At the local government, Falaba District is governed by a directly elected district council, headed by a directly elected district council charman, in whom local executive power is granted. The current district council chairman of Falaba District is Abdulai Maranda Sajor, of the All People's Congress who was elected district council chairman of Falaba District with 45.8% of the vote, as he narrowly defeated the Sierra Leone People's Party's candidate in the 2018 Falaba District council elections.

The chiefdoms' paramount chiefs of Falaba District are very powerful and extremely influential, especially in village within Falaba District. The Paramount chiefs usually resolve family dispute and minor crimes.

In the 2018 Sierra Leone Presidential election, Samura Kamara of then ruling All People's Congress received 57% of the votes in Falaba District, and Julius Maada Bio of then major opposition Sierra Leone People's Party received 42% of the votes in Falaba District.

After the 2018 Sierra Leone Parliamentary election, Falaba District currently has four elected representatives in the Sierra Leone Parliament, and they are Mohamed Billow Shaw (SLPP), Alusine Marah (APC), Alhasan Jeroh Kamara (APC), and Lahai Marah (APC).

==Administrative divisions==
===Chiefdoms===
After the 2017 local administrative reorganization, Falaba District has made up of thirteen chiefdoms as the third level of administrative subdivision.

Prior to the 2017 local administrative reorganization, Dembelia Sikunia, Folasaba, Mongo, Neya and Sulima Chiefdoms were formerly from Koinadugu District.

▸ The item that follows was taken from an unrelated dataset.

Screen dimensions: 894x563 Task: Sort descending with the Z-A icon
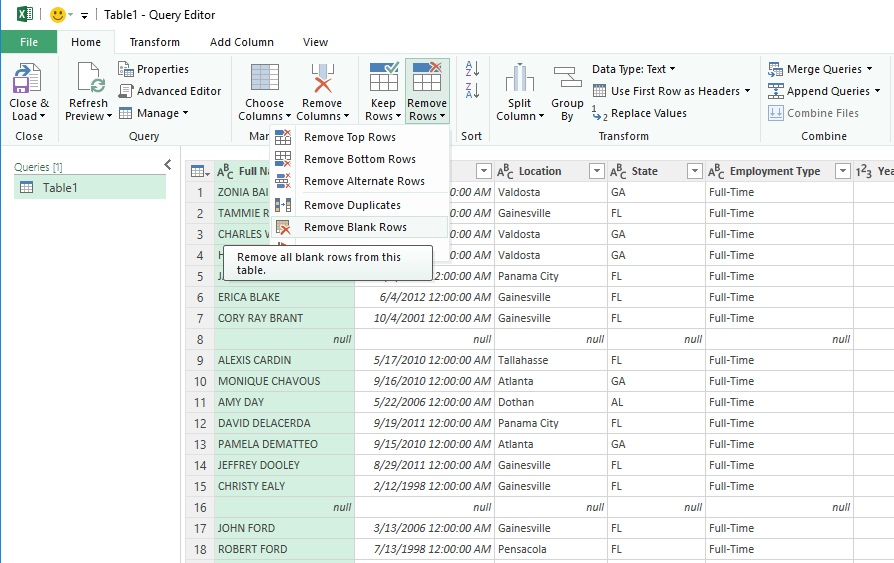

1. Delemandugu (Note: Formerly part of Mongo Chiefdom.) – ?
2. Dembelia (Note: Formerly part of Folasaba Chiefdom.) – Musaia
3. Dembelia Sikunia – Sikunia
4. Folasaba – ?
5. Kamadu Yiraia (Note: Formerly part of Sengbe Chiefdom from Koinadugu District before splitting off.) – ?
6. Kebelia (Note: Formerly part of Sulima Chiefdom.) – ?
7. Kulor Saradu (Note: Formerly part of Neya Chiefdom.) – ?
8. Mongo – Bendugu
9. Morfindugu – ?
10. Neya – Krubola
11. Nyedu – ?
12. Sulima – Falaba
13. Wollay Barawa (Note: Formerly part of Nieni Chiefdom from Koinadugu District before splitting off.) – ?

- Notes

==Law enforcement and safety==
The Sierra Leone Police is the primary law enforcement agency and crimes investigation in Falaba District. However, the Paramount chiefs and the traditional council also investigate minor crimes and solve family and community conflict in Falaba District. The Paramount chiefs are very influential within their chiefdoms in Falaba District.